THE NEW WORKER

The Weekly paper of the New Communist Party of Britain
Week commencing 3rd March 2017


Disabled to be sacrificed

by Daphne Liddle

PEOPLE with disabilities, who have already suffered the brunt of cuts to benefits and services since 2010, are to see another round of £3.7 billion in cuts to Personal Independence Payments (PIPs) to help the Tories balance their budget deficit.

Even before the latest cuts have been given in detail, they are being implemented. Two tribunal judgements said the Government should award more cash to 165,000 people in certain situations. The Department for Work and Pensions (DWP) has laid down emergency laws to stop those tribunals taking effect because the new payments would cost £3.7 billion by 2022. But recent figures from the Institute of Fiscal Studies put the savings to be made by the cuts at £4.4 billion.

Cabinet Minister Patrick McLoughlin has dismissed calls to drop the cuts, which are expected to be detailed in next week’s Budget statement, claiming: “We do very proudly in this country at helping disabled people.” He stressed the need to balance Britain’s budget, which has an annual deficit of £60 billion.

The cuts will hit PIPs, which are the payments awarded to people with disabilities. They were introduced when Disability Living Allowance (DLA) was withdrawn a couple of years ago. The DLA was a statutory right for people whose needs met the criteria and was paid by the DWP to cover the extra costs that are incurred by disabled people in order to live an independent life. It was not means tested and could be claimed by disabled people who had a job.

Now the Government wants to reduce the criteria for PIP and those with mental health problems will be their main target.

A commentator on the Vox Political website said: “I wonder if anyone else has twigged that the latest groups to be targeted for PIP cuts are also those targeted in changes to the way regulations 29 and 35 are implemented in ESA [Employment Support Allowance]; and targeted further in the coming, oh I just can’t wait for it, work and health programme reforms.

“ESA regulations 29 and 35 concern whether decisions to find someone fit for work or able to carry out work-related activity would cause a substantial risk of harm to an ESA claimant — for example, putting them at risk of committing suicide.”

According to the DWP, those most likely to have their PIP payments cut will be those with: mood disorders, psychotic disorders, schizophrenia, schizoaffective disorder, phobia, social panic disorder, learning disability, generalised anxiety, agoraphobia, alcohol misuse, anxiety and oppressive disorders, autism, bipolar affective disorder, cognitive disorder and others. These would definitely be the people most like to harm themselves or others, especially if claiming their ESA is made more difficult at the same time as their PIP payments are cut.

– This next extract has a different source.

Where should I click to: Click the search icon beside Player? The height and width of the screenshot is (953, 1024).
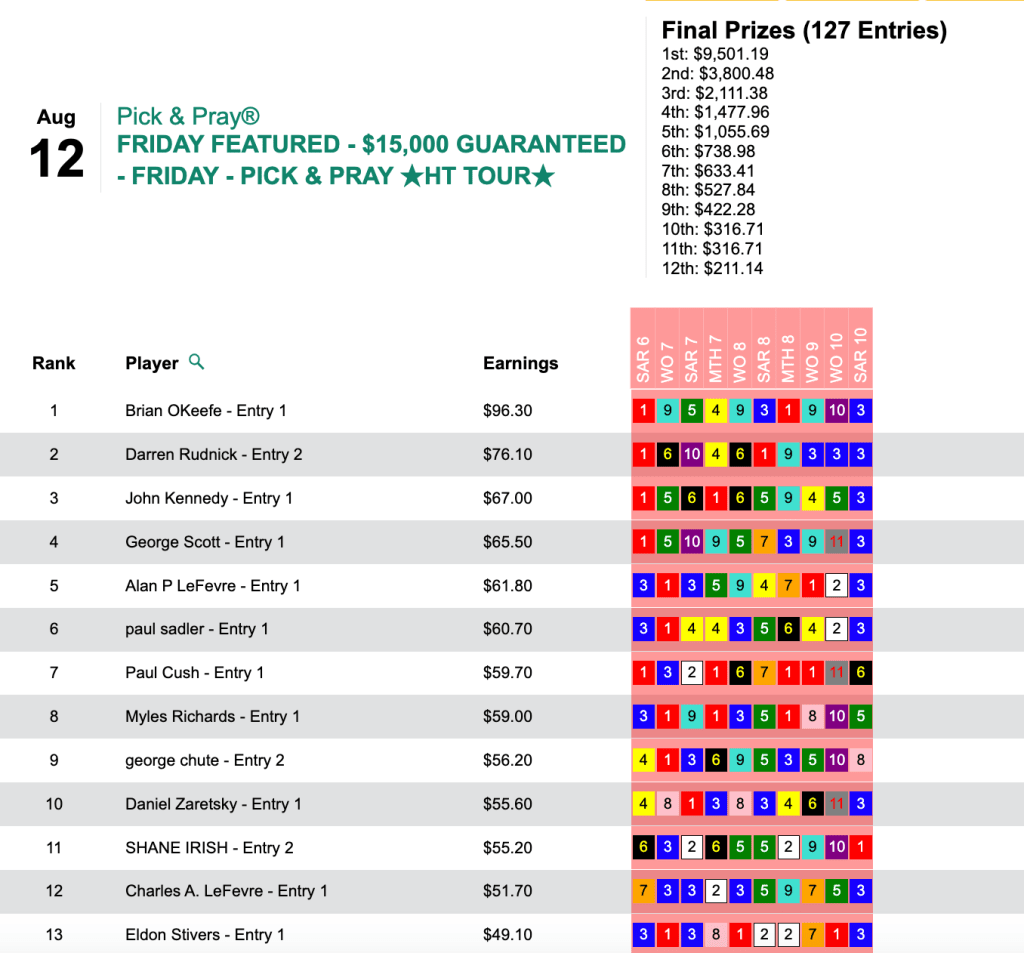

Jeremy Corbyn has promised that he will force a vote in the House of Commons on these cuts. The Labour leader said that the Government had “declared war on the disabled” with the changes, which would see 370,000 disabled people lose an average of £3,500 per year, according to the Institute for Fiscal Studies.

“We are going to force a vote on this,” Corbyn told the BBC News. “We’re launching a petition this morning against this, because what the Chancellor is doing is demanding that those with disabilities who want to lead the most independent life they can [should] pay for his corporation tax cuts.”

“Surely as a society we’re good enough, big enough and open enough to say we want everybody to fulfil their dreams in their lives. That’s what this is about, independence for those with disabilities. Any of us could become disabled at any time.”

Ministers have previously introduced benefit cuts through as statutory instruments, which do not have to be debated, and denoted them as financial instruments in order to prevent the House of Lords from blocking them.

Any vote forced by Labour would likely be non-binding on ministers — but a major defeat could push them into a retreat if it felt it was losing support.

The Government has only a slim majority, so even a fairly small rebellion by Tory backbenchers could derail the plans.

The campaign group Disabled People Against Cuts has organised a protest against these cuts on Tuesday 7th March 1—3 pm in Old Palace Yard, opposite the House of Commons.